TASK DIRECTIONS: What lines in the entries hold the string "will"? List them.

--

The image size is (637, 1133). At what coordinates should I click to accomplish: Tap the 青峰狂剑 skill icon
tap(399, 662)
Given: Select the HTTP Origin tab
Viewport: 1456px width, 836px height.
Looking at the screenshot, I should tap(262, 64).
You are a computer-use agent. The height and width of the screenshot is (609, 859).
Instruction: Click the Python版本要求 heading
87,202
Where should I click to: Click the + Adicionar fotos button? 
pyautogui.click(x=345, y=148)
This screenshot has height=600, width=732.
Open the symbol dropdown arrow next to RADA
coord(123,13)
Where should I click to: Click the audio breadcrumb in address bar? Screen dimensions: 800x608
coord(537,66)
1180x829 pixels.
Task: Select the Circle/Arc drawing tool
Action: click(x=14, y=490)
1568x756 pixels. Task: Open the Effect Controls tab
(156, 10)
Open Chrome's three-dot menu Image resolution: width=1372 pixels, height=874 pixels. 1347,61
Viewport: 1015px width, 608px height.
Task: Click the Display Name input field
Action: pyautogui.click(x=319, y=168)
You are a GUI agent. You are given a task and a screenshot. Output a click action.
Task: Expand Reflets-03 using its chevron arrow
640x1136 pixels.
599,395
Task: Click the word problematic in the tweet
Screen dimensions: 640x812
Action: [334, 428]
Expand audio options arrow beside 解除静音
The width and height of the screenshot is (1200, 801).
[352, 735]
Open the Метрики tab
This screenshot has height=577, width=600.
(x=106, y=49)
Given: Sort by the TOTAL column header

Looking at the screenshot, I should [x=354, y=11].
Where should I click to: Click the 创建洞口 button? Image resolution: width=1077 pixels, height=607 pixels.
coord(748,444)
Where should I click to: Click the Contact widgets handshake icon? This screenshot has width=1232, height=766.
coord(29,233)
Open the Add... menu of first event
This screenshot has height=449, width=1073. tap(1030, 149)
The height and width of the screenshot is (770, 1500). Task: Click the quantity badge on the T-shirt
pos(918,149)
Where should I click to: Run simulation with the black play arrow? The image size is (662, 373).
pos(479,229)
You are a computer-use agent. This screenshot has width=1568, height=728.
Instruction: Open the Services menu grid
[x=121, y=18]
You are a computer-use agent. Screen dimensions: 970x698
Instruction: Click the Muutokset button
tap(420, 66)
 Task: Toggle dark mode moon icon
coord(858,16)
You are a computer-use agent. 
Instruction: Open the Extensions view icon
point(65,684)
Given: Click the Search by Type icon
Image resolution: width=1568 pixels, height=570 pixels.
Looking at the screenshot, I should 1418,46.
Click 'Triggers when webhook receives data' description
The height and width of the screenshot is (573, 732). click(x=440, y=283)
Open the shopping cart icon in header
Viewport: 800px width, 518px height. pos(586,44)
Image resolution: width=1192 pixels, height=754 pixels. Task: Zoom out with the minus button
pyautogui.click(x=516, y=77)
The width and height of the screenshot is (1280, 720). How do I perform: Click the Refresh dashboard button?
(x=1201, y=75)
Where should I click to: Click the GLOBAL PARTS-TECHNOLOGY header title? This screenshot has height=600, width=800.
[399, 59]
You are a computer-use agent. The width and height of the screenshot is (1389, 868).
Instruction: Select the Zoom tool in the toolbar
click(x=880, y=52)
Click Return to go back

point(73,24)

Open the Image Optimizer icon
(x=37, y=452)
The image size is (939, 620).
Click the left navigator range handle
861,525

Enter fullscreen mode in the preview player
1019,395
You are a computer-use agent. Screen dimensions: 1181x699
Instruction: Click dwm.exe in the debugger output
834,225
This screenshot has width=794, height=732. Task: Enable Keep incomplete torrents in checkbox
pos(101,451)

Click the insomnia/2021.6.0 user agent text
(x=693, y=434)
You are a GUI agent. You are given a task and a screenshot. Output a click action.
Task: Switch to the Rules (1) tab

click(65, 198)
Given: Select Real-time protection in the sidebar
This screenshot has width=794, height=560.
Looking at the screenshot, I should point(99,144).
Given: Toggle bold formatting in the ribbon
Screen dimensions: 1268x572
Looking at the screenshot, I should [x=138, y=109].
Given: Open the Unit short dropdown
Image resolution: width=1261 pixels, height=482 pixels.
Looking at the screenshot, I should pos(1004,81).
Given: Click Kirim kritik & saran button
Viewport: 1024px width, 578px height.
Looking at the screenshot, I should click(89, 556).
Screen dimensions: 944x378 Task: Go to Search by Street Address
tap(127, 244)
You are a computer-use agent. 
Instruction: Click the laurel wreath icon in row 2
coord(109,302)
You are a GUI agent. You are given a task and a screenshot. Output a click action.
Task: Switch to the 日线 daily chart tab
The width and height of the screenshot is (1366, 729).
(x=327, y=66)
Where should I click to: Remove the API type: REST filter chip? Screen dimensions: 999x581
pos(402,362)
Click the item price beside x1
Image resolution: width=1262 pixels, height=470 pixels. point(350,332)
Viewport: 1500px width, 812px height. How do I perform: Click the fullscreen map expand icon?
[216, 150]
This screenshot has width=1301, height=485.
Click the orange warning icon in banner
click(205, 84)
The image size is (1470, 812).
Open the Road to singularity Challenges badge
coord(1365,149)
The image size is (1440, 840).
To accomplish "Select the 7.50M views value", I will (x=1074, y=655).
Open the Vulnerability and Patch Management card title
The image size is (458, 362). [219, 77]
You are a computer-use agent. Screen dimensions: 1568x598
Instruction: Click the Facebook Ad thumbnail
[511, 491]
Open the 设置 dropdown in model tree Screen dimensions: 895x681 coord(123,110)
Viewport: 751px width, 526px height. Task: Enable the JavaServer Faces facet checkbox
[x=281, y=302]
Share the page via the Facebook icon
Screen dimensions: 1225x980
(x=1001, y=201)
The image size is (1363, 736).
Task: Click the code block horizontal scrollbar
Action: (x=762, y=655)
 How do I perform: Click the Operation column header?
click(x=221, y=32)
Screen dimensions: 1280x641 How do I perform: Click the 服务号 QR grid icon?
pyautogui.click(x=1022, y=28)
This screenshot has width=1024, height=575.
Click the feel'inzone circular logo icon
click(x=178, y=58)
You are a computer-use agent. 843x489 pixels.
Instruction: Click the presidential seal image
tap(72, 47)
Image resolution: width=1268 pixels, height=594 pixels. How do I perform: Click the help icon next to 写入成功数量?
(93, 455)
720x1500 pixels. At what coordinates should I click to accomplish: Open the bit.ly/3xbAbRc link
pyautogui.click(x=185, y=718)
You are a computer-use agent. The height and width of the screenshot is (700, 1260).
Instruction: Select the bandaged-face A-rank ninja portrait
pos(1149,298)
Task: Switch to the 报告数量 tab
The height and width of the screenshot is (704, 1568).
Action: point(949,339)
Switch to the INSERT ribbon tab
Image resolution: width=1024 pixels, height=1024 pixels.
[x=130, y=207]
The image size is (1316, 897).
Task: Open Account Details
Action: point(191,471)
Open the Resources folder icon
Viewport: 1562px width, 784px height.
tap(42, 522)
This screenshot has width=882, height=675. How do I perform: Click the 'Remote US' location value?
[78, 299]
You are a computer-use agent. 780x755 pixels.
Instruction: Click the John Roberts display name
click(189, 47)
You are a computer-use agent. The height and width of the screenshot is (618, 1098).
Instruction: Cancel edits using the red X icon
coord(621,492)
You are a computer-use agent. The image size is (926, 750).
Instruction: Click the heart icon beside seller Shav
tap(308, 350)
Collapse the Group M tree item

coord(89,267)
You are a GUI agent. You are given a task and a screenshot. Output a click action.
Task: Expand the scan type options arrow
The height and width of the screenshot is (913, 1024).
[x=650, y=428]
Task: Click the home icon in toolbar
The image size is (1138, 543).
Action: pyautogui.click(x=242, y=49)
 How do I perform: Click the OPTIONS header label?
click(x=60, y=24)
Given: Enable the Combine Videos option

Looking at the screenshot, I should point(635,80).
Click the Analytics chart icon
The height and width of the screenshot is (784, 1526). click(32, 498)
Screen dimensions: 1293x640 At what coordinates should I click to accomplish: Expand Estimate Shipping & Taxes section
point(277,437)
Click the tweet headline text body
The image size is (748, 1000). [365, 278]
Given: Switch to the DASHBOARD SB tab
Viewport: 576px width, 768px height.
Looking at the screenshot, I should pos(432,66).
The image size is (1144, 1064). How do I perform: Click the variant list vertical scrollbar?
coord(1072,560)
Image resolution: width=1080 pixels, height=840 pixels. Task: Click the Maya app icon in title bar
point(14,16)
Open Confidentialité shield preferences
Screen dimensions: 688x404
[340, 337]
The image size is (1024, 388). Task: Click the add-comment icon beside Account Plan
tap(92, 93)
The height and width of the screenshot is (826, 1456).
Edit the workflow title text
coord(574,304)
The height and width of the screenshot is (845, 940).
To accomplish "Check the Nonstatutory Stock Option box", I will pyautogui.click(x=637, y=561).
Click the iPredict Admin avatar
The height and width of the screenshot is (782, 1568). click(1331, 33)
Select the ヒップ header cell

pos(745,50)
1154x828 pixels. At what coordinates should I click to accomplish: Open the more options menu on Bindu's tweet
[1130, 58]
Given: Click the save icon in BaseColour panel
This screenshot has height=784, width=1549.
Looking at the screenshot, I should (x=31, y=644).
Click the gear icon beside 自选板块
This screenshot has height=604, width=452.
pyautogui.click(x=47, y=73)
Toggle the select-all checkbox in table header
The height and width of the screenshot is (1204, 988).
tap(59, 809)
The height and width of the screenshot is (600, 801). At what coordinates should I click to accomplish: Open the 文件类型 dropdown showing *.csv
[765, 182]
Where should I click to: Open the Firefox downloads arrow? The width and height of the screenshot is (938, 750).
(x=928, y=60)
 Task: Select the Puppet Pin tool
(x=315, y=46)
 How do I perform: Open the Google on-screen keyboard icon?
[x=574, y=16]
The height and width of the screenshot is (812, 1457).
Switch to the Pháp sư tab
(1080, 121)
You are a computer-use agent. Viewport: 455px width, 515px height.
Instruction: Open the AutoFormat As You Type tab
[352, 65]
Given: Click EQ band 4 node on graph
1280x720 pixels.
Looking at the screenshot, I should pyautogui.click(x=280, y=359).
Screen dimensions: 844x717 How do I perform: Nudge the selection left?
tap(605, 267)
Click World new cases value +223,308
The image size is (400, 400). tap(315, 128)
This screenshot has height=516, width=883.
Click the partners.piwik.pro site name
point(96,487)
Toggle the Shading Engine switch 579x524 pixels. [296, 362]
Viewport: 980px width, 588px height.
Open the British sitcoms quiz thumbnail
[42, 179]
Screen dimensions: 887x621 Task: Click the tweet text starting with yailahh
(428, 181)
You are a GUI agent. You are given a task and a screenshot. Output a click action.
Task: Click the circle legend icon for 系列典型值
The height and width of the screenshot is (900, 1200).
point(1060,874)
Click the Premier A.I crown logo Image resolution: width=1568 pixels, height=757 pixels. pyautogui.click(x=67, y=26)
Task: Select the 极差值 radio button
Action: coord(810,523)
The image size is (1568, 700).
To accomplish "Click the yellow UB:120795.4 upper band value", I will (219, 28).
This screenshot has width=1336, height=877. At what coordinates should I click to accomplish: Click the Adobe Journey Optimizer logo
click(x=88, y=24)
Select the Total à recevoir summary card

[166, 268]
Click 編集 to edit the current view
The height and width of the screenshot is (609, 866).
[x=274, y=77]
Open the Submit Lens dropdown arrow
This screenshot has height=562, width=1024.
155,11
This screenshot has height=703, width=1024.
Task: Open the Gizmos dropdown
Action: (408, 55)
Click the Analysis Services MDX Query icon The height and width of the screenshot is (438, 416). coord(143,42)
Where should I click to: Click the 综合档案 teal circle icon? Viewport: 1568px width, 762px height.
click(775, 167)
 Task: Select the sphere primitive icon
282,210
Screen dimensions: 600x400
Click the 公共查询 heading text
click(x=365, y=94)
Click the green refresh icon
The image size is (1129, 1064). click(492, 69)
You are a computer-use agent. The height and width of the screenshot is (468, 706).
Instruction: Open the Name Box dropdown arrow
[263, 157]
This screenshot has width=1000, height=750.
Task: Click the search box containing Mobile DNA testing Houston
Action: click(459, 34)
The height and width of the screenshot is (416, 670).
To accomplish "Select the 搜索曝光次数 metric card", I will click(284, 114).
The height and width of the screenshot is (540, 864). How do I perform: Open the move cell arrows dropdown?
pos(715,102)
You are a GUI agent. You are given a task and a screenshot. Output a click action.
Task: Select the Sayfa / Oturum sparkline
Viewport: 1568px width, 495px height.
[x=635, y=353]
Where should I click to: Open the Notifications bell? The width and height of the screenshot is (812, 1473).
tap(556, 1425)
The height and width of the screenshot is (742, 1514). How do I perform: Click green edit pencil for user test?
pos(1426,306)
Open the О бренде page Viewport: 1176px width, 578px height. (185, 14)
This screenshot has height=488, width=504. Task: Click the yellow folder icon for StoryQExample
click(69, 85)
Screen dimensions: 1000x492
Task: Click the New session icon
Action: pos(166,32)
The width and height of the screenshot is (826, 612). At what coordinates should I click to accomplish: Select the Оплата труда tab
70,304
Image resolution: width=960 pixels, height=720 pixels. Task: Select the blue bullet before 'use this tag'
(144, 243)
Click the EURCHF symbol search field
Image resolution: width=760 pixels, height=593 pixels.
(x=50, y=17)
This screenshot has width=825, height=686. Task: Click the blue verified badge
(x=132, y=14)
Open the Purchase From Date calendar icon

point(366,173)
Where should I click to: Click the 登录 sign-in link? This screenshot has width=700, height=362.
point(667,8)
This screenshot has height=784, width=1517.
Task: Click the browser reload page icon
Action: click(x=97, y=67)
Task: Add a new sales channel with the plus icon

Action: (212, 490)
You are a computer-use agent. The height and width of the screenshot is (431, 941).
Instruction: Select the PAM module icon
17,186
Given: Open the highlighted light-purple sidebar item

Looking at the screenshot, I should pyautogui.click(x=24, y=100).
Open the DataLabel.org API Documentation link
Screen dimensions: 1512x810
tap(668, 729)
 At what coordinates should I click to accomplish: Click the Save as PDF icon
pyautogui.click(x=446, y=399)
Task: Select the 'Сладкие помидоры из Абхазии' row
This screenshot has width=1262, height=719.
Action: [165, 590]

--

REPLY TO THE TASK:
To accomplish "Select the 7.50M views value", I will (x=1074, y=655).
To accomplish "Check the Nonstatutory Stock Option box", I will pyautogui.click(x=637, y=561).
To accomplish "Click the yellow UB:120795.4 upper band value", I will (219, 28).
To accomplish "Select the 搜索曝光次数 metric card", I will click(284, 114).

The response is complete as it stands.